== EXERCISE AIM ==
Below are the records. Gather each line that holds "will".

***

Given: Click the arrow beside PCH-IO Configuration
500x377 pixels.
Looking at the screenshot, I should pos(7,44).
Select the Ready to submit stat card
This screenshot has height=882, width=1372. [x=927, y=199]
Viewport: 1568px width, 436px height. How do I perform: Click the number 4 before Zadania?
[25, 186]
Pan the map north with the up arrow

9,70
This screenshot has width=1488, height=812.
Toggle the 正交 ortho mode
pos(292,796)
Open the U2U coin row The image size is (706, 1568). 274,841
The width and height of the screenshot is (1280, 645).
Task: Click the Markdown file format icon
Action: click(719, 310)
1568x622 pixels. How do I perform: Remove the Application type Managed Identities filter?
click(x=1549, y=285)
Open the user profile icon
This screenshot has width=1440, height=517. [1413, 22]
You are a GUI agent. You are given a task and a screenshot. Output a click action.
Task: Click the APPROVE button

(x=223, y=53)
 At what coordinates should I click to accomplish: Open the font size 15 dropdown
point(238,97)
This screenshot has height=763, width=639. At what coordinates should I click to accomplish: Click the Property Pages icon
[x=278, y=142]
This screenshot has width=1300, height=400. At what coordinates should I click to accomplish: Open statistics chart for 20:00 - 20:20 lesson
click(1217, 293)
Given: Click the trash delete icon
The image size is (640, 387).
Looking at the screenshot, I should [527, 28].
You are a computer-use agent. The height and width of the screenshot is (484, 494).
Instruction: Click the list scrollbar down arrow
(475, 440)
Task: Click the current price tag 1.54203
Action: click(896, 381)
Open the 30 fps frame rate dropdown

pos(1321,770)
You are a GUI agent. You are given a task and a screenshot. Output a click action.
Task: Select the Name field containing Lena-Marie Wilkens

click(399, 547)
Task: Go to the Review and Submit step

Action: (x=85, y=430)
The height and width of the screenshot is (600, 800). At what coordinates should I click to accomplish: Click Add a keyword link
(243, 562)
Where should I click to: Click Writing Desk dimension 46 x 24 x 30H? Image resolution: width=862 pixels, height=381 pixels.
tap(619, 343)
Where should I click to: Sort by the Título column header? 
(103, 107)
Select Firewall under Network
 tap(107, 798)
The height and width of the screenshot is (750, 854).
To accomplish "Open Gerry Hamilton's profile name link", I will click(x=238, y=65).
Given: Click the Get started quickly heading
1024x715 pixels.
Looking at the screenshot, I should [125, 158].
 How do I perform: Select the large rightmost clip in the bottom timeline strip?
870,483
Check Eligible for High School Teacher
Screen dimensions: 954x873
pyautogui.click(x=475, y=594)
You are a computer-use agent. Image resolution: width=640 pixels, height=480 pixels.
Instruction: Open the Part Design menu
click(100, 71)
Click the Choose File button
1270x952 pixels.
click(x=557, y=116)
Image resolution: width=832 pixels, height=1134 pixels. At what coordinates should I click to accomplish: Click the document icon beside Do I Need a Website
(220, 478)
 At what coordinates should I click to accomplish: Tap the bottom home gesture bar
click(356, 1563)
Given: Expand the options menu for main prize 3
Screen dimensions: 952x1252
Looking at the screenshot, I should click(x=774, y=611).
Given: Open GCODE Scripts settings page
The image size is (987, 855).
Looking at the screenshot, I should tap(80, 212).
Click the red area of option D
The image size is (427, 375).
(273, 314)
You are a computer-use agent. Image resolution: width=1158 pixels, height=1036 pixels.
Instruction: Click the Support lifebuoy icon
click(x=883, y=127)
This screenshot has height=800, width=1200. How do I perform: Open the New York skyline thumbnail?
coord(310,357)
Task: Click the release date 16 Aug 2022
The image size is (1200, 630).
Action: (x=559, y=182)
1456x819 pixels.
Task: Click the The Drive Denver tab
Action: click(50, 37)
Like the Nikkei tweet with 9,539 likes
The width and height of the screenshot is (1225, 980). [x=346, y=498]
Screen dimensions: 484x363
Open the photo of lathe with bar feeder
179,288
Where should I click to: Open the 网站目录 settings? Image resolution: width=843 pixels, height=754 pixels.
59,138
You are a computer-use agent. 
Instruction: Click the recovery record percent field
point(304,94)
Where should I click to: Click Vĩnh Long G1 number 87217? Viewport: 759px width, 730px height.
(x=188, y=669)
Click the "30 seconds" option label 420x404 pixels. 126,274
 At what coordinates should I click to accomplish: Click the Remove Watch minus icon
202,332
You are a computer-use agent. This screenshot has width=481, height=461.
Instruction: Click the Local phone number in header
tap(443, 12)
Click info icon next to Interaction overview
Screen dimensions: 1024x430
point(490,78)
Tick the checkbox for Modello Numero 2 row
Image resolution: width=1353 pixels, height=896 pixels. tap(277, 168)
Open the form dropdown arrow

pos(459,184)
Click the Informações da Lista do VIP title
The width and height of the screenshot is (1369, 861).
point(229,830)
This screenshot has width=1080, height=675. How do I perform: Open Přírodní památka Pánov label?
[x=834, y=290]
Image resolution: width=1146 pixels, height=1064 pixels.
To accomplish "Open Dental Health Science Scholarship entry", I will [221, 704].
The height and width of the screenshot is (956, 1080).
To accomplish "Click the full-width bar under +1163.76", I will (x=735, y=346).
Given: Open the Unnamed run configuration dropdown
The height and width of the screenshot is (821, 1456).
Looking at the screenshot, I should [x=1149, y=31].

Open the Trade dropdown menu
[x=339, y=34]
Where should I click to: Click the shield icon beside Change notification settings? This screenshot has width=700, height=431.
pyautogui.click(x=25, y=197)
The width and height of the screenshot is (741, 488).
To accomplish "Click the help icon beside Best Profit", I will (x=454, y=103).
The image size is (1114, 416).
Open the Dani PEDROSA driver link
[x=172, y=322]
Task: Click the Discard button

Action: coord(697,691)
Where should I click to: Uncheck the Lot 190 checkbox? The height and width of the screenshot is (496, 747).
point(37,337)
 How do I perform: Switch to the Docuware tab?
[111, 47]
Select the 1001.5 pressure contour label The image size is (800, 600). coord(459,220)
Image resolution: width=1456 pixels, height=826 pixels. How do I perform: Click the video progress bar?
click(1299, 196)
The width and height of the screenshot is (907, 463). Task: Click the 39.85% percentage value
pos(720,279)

***

== ANSWER SECTION ==
To accomplish "Open Gerry Hamilton's profile name link", I will click(x=238, y=65).
To accomplish "Open Dental Health Science Scholarship entry", I will [221, 704].
To accomplish "Click the full-width bar under +1163.76", I will (x=735, y=346).
To accomplish "Click the help icon beside Best Profit", I will (x=454, y=103).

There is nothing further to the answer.